Ahmed M. brauchte sie diesen Rat vermutlich nicht zu erteilen. Der 40-jährige Bauingenieur aus Damaskus ist ein offener freundlicher Mann, der viel lächelt. Er ist seit etwas mehr als einem Jahr in Deutschland und spricht schon erstaunlich gut Deutsch. So gut, dass er sogar dolmetscht, wenn nötig. Er weiß, dass die Sprache der Schlüssel zur Integration ist und rät seinen Landsleuten zum Lernen. Momentan wohnt er mit drei weiteren Männern in einer städtischen Wohnung, aber er hofft, dass seine Frau und seine drei Kinder bald zu ihm nach Deutschland kommen können. Dann wird auch er auf Wohnungssuche gehen müssen.

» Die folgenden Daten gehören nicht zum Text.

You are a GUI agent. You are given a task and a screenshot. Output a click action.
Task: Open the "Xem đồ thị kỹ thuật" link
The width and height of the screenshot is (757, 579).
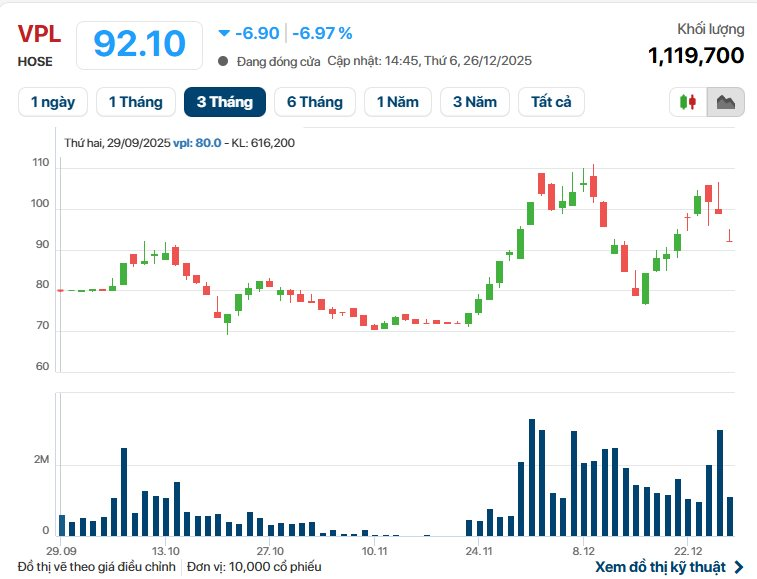point(662,567)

Unterstützt von den ehrenamtlichen Helfern, denen die Arbeit so schnell nicht ausgeht. Vierzig weitere Flüchtlinge stehen auf ihrer Liste, Menschen, für die sie eine Wohnung suchen. "Es wäre schön", sagt Michael Postel, "wenn die Vermieter die Wohnungssuchenden wenigstens zur Besichtigung einladen würden, um sie kennenzulernen." Ablehnen können sie hinterher immer noch, so wie bei jedem anderen, der eine Wohnung sucht in Mönchengladbach.